How to relieve neuralgia
Firstly, symptomatic treatment can be administered to patients. Medications for treating neuralgia mainly include tricyclic antidepressants and anticonvulsants, and serotonin reuptake inhibitors may also be effective. These medications should be taken under the advice of a doctor when necessary to help alleviate pain. Secondly, localized block treatment can also achieve certain clinical effects. Thirdly, it is crucial to identify the cause of the neuralgia and treat it accordingly. For example, if a patient’s neuralgia is caused by optic neuromyelitis, corticosteroids should be used; if it is due to herpes zoster virus infection, antiviral medications are required.

What are the symptoms of encephalitis?
The clinical manifestations of encephalitis are complex and varied, primarily caused by infections from pathogens such as viruses and bacteria. There are numerous clinical symptoms, with fever being quite common; patients generally exhibit significant fevers, which can reach up to 38 degrees Celsius or even as high as 40 degrees Celsius.
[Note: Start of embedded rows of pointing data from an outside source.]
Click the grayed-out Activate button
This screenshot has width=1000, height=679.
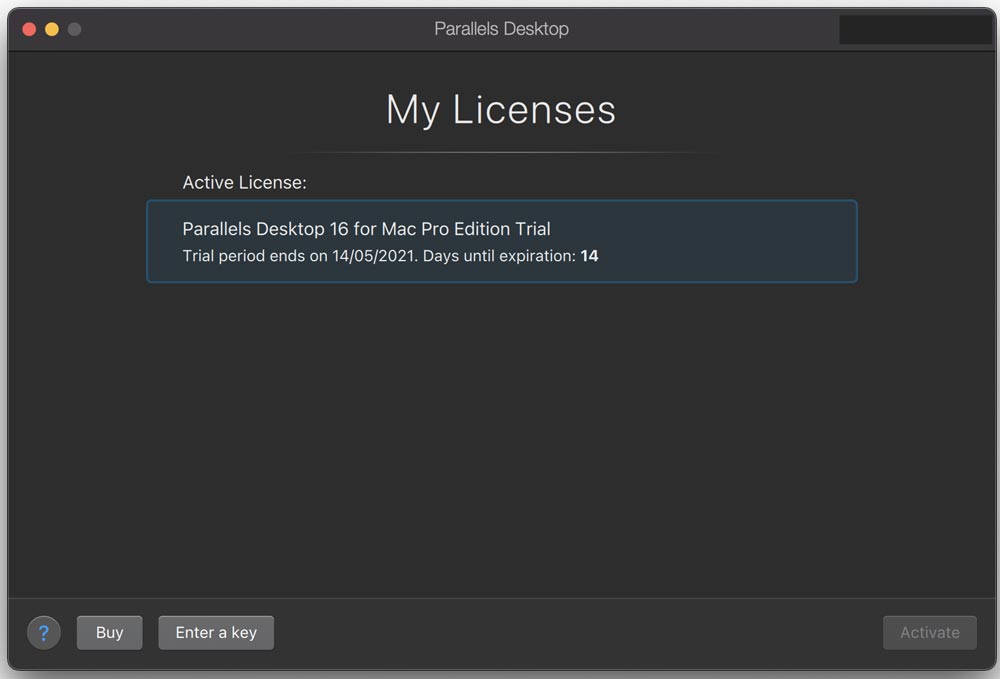929,632
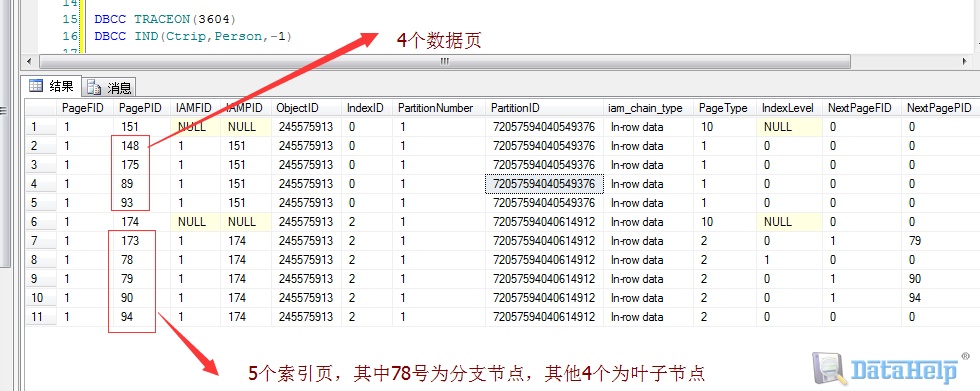980x391 pixels.
Task: Open the 消息 messages tab
Action: (x=109, y=87)
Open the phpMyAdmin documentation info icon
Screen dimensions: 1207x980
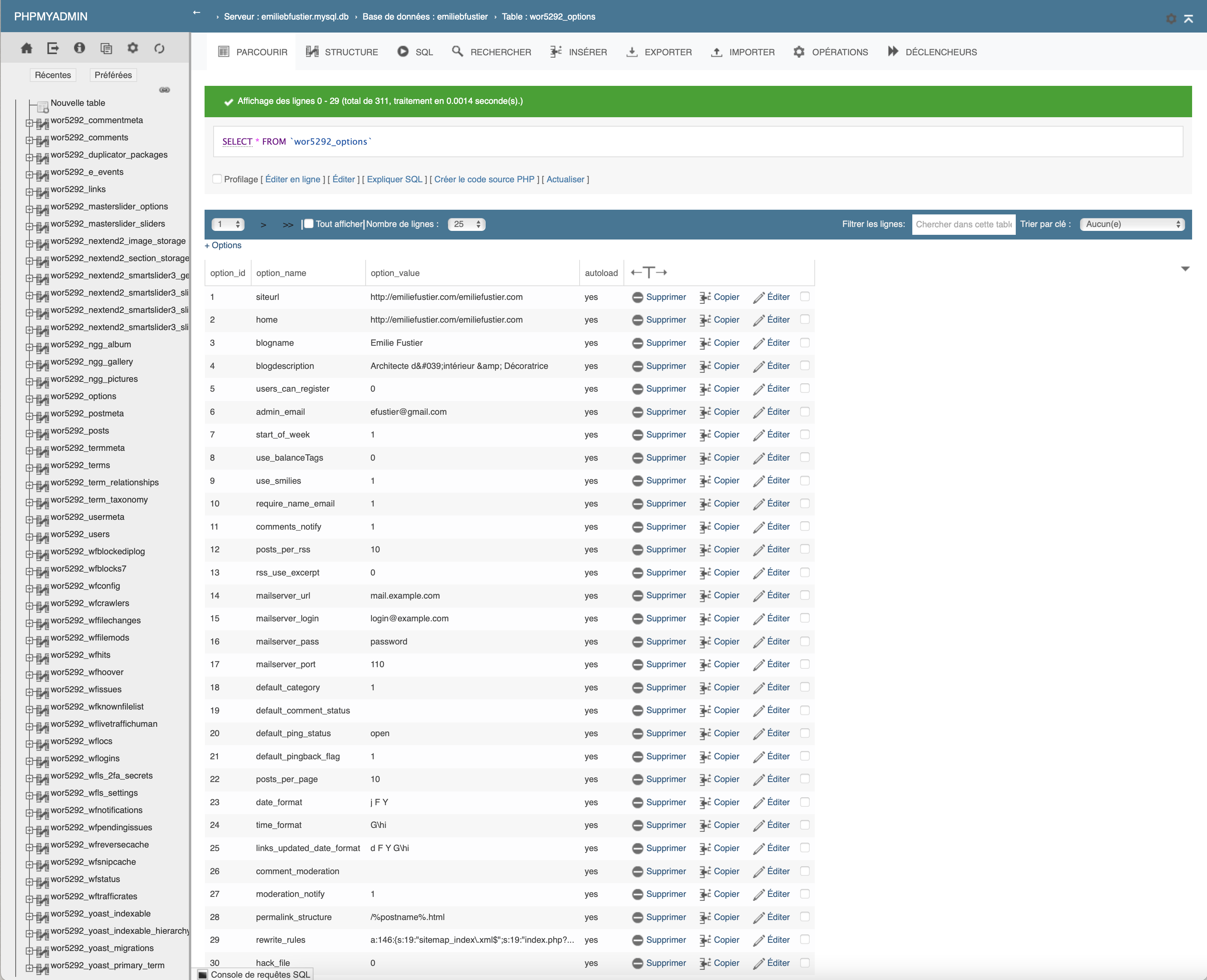pos(80,49)
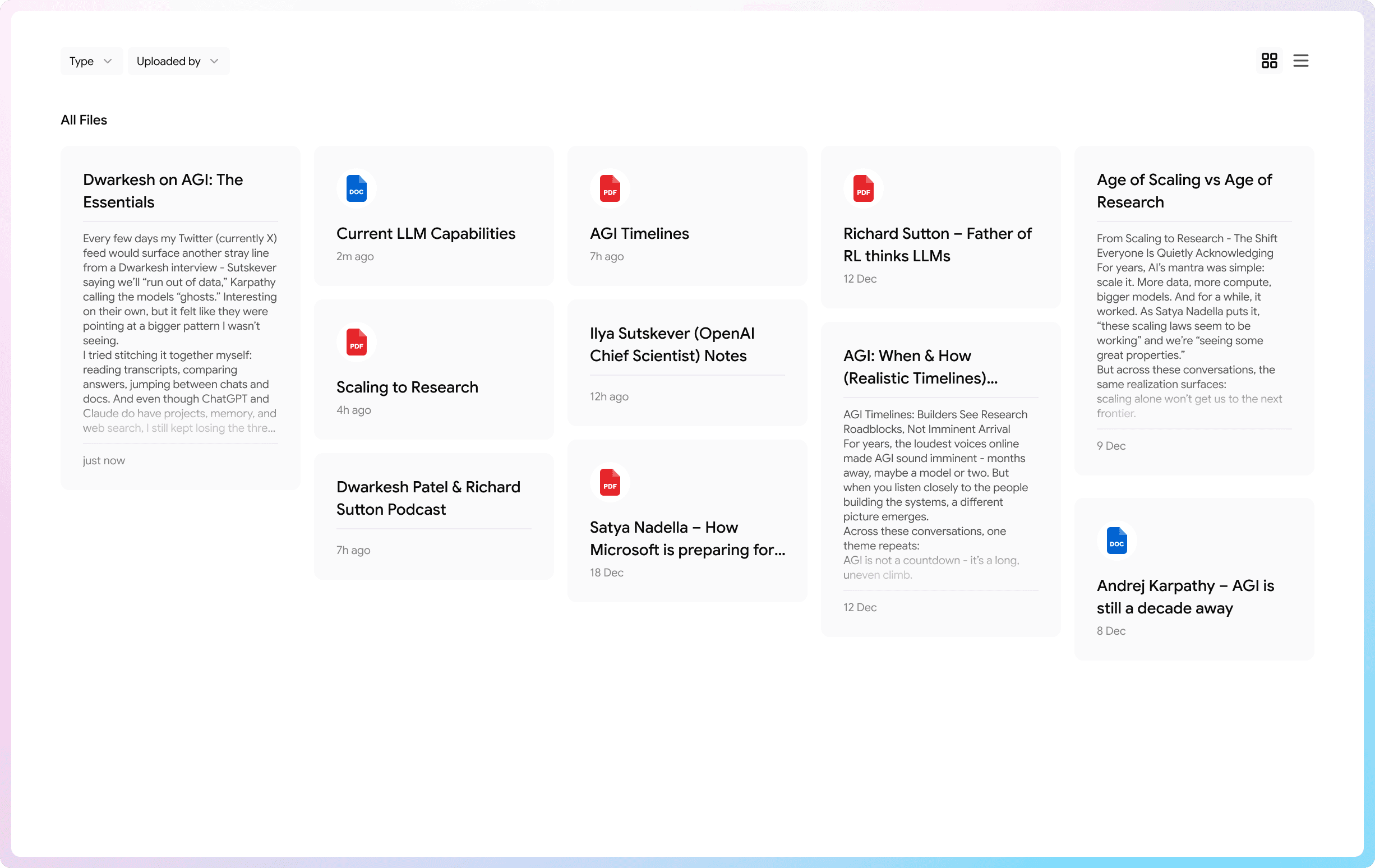The image size is (1375, 868).
Task: Open AGI: When & How note card
Action: click(x=919, y=367)
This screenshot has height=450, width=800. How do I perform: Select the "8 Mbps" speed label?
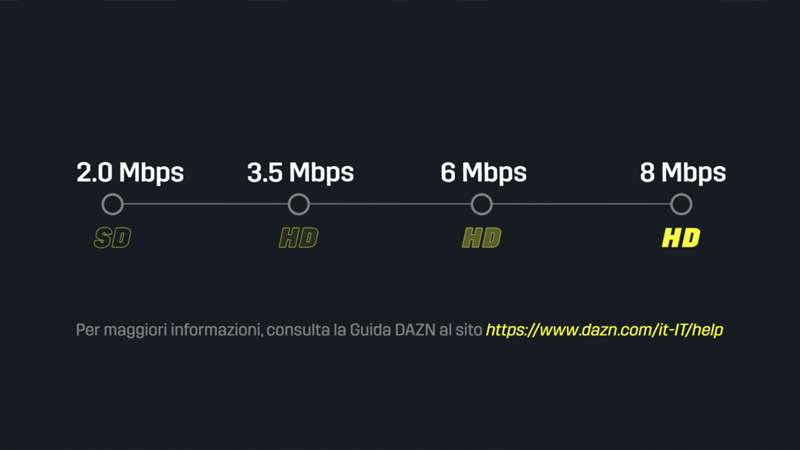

Headache is also a very common clinical manifestation of encephalitis, with some patients experiencing severe headaches accompanied by pronounced nausea and vomiting. Additionally, some patients may exhibit psychiatric symptoms, which mainly include incoherent speech, hallucinations, and failing to recognize family members. Some patients may experience cognitive impairments, such as diminished memory, and significant deficits in computational and judgment abilities. In severe cases, some patients may have epileptic seizures, characterized by convulsions of the limbs. Overall, the manifestations of encephalitis are diverse and can range from simple fever and headache to severe conditions such as psychiatric symptoms, cognitive impairments, and epilepsy.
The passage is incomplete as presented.